ベルギーで10月1日、7党による連邦新政権が発足した。2019年5月に実施された連邦・地域議会総選挙(2019年5月28日記事参照)の後、連立交渉が難航していたため、組閣までに16カ月を要した。連立政権は選挙で第2党だったフランス語系社会党(PS)(注1)と、第4党のフランス語系穏健リベラル派の改革運動(MR)、第6党のオランダ語系穏健リベラル派のフランダース自由民主党(Open VLD)など7党で構成される。

首相には、Open VLDのアレクサンドル・ド・クロー氏が就任する(添付資料表参照)。ド・クロー新首相は2012年から歴代内閣で副首相を務め、前暫定政権でも副首相兼財務・開発援助相に就いていた。

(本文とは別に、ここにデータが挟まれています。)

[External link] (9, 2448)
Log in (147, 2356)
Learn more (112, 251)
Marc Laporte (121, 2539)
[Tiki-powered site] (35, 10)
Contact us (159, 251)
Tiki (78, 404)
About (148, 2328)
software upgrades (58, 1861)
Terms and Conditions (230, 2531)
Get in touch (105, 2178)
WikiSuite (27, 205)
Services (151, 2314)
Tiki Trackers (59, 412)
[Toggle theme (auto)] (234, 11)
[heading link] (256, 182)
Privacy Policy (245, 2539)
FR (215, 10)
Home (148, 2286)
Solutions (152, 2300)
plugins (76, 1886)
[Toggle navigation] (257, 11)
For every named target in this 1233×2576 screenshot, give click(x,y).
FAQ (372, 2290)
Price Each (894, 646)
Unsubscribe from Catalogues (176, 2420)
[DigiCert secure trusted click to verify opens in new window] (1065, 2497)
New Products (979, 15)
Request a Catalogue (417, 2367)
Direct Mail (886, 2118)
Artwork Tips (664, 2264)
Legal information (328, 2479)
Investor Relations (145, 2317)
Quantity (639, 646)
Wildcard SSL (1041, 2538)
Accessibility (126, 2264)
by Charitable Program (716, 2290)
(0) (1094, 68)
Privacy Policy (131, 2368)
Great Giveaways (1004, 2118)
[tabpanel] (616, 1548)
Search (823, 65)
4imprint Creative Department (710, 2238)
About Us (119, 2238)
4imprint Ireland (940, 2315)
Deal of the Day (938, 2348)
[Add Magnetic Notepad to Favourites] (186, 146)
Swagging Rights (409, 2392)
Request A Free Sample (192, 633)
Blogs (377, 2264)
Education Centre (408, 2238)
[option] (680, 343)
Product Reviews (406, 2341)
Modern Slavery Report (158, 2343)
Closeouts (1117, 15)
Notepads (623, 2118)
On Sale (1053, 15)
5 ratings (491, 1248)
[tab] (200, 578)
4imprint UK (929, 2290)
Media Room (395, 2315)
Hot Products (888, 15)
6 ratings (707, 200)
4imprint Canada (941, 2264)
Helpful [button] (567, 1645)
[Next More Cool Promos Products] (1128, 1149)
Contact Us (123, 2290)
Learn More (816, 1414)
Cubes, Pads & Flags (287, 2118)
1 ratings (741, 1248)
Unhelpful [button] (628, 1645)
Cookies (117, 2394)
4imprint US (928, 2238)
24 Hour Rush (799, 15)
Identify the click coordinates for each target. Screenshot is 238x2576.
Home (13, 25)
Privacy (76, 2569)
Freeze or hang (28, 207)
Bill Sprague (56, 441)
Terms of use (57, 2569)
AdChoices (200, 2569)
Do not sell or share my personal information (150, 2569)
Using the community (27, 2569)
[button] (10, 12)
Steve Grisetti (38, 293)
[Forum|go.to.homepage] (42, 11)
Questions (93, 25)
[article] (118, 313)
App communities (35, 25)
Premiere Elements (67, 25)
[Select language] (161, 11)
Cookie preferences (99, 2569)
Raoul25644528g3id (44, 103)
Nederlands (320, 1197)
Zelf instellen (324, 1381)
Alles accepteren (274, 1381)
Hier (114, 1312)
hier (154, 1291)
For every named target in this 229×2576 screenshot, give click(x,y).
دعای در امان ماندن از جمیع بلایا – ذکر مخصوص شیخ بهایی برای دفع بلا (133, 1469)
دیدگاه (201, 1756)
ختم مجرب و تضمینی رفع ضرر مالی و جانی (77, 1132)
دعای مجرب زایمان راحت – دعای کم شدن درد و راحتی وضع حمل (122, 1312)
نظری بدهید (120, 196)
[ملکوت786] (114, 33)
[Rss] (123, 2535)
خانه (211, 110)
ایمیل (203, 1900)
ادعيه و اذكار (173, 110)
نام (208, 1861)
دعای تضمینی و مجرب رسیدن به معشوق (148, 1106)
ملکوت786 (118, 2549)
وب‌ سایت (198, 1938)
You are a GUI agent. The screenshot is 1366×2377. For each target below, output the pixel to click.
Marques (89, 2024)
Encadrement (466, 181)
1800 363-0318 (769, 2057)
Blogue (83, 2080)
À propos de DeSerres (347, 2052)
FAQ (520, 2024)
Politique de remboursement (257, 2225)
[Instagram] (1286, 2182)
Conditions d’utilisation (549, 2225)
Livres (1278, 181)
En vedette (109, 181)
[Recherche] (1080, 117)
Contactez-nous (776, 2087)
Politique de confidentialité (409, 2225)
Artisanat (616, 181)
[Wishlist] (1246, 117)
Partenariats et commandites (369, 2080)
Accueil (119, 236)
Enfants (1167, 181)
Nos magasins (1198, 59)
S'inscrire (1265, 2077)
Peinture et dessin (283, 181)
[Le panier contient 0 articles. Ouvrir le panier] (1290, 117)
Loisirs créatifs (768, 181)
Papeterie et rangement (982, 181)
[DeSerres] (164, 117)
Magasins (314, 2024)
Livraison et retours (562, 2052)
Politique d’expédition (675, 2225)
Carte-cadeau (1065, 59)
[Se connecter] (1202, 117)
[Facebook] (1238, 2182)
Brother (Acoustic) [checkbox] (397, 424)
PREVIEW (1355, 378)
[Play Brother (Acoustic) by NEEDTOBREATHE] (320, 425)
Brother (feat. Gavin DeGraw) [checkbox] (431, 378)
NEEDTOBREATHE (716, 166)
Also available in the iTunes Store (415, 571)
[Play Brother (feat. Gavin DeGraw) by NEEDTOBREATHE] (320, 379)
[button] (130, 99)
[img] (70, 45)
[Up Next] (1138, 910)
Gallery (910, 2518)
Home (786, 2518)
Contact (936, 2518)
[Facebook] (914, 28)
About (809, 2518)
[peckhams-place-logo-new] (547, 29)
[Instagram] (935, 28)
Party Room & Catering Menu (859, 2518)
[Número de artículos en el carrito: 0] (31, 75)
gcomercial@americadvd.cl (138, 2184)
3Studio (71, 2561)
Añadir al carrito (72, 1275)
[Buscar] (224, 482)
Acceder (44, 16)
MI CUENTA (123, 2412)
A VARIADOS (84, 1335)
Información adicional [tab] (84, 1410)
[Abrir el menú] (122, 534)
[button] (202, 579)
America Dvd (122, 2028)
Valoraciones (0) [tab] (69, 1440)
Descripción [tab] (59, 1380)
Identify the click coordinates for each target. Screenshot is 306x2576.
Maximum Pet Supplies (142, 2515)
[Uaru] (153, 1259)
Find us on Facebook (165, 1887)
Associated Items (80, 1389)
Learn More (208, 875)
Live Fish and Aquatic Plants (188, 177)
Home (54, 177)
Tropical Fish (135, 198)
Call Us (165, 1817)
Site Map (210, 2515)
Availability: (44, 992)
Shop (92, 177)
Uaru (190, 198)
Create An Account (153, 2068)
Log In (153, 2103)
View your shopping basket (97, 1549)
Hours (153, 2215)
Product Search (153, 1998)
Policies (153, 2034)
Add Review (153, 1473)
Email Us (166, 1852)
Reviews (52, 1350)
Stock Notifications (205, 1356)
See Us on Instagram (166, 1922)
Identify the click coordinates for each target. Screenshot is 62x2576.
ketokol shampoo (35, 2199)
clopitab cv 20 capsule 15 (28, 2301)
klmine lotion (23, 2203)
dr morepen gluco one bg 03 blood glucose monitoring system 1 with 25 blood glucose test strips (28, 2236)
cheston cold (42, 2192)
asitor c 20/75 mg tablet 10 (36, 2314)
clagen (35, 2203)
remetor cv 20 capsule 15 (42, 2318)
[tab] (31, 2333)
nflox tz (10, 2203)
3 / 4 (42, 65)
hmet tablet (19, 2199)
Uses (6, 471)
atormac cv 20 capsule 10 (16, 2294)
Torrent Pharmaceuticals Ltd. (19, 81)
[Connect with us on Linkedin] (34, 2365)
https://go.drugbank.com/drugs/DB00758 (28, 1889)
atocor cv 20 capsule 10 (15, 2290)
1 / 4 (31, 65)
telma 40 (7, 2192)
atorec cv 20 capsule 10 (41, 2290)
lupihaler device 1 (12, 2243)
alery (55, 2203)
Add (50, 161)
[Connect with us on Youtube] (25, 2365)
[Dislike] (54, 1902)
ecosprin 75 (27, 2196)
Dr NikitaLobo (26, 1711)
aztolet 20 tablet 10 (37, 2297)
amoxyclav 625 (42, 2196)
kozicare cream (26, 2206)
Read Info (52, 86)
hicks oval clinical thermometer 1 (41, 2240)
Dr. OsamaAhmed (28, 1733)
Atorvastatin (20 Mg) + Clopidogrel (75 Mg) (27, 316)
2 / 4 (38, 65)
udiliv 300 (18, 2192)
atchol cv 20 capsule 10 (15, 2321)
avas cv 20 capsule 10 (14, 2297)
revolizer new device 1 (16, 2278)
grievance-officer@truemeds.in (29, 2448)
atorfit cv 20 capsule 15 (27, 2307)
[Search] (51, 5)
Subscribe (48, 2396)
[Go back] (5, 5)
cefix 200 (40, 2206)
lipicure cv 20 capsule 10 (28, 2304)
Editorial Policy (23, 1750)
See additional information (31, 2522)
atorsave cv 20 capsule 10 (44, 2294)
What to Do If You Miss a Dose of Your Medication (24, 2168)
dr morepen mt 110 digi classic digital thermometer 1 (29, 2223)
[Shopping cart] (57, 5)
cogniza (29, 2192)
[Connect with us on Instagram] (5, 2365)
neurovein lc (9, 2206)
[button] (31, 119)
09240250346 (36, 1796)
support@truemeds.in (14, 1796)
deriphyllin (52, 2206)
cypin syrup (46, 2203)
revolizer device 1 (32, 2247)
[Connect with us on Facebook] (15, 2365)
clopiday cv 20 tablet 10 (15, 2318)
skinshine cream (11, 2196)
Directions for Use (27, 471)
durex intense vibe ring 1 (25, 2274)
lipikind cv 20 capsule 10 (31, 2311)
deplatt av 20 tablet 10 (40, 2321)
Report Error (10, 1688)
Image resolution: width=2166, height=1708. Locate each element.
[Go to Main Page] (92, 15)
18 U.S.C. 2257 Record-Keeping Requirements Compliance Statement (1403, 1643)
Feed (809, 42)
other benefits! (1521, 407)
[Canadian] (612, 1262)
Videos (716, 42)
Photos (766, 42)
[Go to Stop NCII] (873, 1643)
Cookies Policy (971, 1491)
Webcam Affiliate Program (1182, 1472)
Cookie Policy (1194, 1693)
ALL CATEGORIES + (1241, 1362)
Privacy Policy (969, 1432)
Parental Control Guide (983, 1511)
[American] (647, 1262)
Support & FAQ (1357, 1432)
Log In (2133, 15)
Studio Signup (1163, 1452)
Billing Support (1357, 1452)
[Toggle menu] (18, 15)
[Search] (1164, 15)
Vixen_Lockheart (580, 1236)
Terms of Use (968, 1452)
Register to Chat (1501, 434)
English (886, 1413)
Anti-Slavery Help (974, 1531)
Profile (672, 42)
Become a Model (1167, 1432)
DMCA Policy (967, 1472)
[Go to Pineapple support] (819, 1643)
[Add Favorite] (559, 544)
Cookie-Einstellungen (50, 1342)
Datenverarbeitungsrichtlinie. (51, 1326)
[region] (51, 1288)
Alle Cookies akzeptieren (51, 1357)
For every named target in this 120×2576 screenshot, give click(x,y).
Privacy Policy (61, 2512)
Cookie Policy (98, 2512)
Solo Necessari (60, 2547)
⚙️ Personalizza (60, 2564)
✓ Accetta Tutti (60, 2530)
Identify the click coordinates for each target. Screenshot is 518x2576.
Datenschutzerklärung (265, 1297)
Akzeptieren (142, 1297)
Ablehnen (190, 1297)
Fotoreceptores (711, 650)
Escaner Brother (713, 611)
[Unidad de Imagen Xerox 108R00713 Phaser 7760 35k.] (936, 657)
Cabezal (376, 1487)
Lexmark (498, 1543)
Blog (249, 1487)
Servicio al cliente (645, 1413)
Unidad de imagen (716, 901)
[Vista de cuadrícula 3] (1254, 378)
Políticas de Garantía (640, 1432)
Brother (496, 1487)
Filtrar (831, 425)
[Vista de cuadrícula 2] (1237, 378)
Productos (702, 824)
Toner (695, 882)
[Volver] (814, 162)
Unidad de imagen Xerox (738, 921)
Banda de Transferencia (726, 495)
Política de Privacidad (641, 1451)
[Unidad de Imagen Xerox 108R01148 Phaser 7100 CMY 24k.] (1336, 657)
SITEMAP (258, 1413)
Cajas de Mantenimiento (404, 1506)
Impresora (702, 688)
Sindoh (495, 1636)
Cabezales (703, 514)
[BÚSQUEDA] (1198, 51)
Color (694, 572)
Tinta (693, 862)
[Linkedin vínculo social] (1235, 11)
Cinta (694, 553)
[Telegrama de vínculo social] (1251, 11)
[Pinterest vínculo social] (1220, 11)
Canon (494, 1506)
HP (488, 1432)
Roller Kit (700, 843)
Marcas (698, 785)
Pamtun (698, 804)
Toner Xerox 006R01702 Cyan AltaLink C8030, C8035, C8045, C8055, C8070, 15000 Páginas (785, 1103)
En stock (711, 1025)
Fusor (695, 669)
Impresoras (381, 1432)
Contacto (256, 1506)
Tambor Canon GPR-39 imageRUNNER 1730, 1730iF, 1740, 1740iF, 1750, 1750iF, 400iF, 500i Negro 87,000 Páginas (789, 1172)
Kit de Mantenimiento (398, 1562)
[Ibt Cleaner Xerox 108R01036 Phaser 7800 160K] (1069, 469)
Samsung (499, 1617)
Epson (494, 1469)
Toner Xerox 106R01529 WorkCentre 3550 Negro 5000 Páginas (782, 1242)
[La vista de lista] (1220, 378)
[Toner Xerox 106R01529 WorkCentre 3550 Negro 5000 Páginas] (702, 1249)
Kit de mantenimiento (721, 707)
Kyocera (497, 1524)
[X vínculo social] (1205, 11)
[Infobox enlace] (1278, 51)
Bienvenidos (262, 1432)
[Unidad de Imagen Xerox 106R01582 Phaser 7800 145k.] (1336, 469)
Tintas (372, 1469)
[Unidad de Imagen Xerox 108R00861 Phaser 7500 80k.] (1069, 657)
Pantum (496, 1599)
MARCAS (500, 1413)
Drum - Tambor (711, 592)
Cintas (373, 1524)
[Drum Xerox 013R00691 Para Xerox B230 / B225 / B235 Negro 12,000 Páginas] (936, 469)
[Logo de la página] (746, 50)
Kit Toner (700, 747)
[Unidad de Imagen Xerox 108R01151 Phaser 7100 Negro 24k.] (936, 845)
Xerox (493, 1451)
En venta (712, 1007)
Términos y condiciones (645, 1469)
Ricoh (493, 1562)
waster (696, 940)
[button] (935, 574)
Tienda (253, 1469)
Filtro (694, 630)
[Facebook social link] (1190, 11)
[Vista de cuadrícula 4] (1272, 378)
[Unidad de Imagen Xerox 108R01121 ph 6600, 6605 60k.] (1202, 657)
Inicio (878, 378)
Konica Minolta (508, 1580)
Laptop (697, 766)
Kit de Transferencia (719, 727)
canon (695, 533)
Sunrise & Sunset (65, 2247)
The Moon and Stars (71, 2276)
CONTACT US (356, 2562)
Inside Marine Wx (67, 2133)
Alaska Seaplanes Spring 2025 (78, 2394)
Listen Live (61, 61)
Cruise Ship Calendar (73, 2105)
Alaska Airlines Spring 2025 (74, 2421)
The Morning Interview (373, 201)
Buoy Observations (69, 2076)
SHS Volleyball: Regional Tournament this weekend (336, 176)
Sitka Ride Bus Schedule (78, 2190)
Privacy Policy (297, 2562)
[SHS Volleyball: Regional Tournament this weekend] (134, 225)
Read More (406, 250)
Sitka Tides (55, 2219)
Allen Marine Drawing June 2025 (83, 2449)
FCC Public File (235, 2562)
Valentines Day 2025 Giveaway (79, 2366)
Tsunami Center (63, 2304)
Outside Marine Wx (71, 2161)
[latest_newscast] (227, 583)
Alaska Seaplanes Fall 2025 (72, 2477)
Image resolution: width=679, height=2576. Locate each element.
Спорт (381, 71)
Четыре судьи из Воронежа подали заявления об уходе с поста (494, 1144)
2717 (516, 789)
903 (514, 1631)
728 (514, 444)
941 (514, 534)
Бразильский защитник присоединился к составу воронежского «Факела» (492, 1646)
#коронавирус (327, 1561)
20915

中道とリベラル、環境派からなる連立内閣の交渉妥結を発表する際、ド・クロー新首相は、新型コロナウイルスで影響を受けた社会や経済を立て直すためにも、国全体がこれまで以上に強く結束し、互いに尊重することが重要だと強調した。新首相の方針を受けて、新政権には連邦政府文化機関相のポストが新設され、暫定政権時のソフィー・ウィルメス前首相が起用された(注2)。また、閣僚20人中の半数を女性閣僚が占め、ジェンダーバランスにも配慮した政権となった。

今回の組閣では、第1党だった地域独立派の新フランダース連合党(N.V-A)が連立政権に参加しない上、選挙で議席数を大幅に伸ばして第3党に躍進したオランダ語系の極右政党フランダースの利益(Vlaams Belang、VB)も加わっていない。この2党は連邦議会の全150議席のうち、43議席を占めており、「組閣に民主主義が反映されていない」という批判も既に出ている。

(注1)ベルギーでは、政策の傾向に加えて、国内の公用語(フランス語、フラマン語、ドイツ語)別に政党が存在する。

(注2)ベルギーでは連邦制を採用しており、文化や教育分野は連邦政府の管轄ではなく、各言語共同体政府の所轄。